Sonntag, 8. Dezember 2019

US-Regierung Der neue Schurkenstaat

3. Teil: Irak-Konferenz - klassischer Fehlstart

Fehlstart für Jay Garner

Derweil hat der amerikanische Ex-General Jay Garner nach Nassirijah im Südirak geladen. Auf einer Konferenz wollen die USA mit Irakern über die Bildung einer Übergangsregierung beraten. Doch noch vor dem Treffen, kam es zum ersten Eklat: Wichtige irakische Vertreter wollen nicht kommen.
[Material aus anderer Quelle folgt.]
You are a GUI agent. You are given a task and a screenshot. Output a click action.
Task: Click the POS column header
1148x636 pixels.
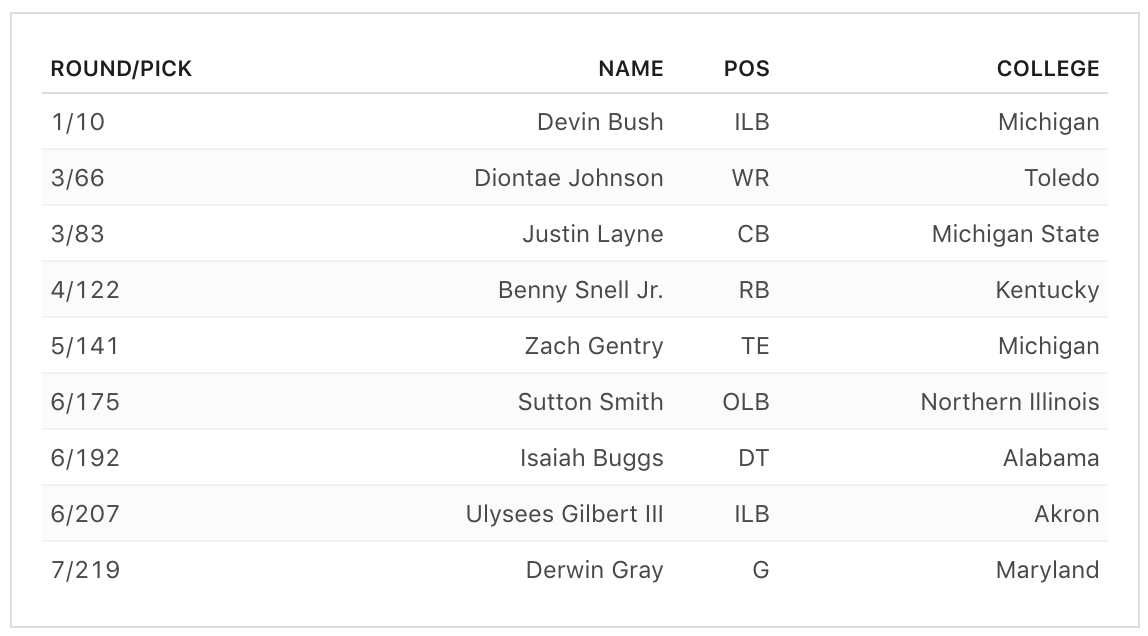coord(746,69)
Absage von den Schiiten: Jay Garner
Garner, der von der US-Regierung als Chef der Übergangsregierung vorgesehen ist, wird die Konferenz leiten, zu der rund 60 Iraker erwartet werden. Die wichtigste schiitische Oppositionsgruppe im Irak kündigte allerdings an, das Treffen zu boykottieren. Es sei nicht zum Vorteil des irakischen Volkes, sagte ein Sprecher des Hohen Rates für die Islamische Revolution im Irak (SCIRI).

Zu der Konferenz über die politische Zukunft des Irak werden unter anderem Vertreter von schiitischen und sunnitische Gruppen, von Kurden und des 1958 gestürzten Königshauses erwartet. Aus US-Regierungskreisen verlautete, es solle danach weitere Zusammenkünfte geben, ehe eine nationale Versammlung eine Übergangsregierung einsetzt. "Wir sprechen über Wochen und nicht über einen viel längeren Zeitraum", hieß es.

"So schnell wie möglich das Land verlassen"

Der Beauftragte der britischen Regierung für den Wiederaufbau Iraks, Brigadegeneral Tim Cross, sagte mit Blick auf die irakischen Konferenzteilnehmer: "Ich denke, sie wollen, dass wir so schnell wie möglich das Land verlassen. Sie wollen für ihr eigenes Land verantwortlich sein." Großbritannien ist der engste Verbündete der USA im Irak-Krieg. Cross sagte, bis zu einer neuen irakischen Regierung könne es mehr als sechs Monate dauern. Es müsse alles von Grund auf aufgebaut werden.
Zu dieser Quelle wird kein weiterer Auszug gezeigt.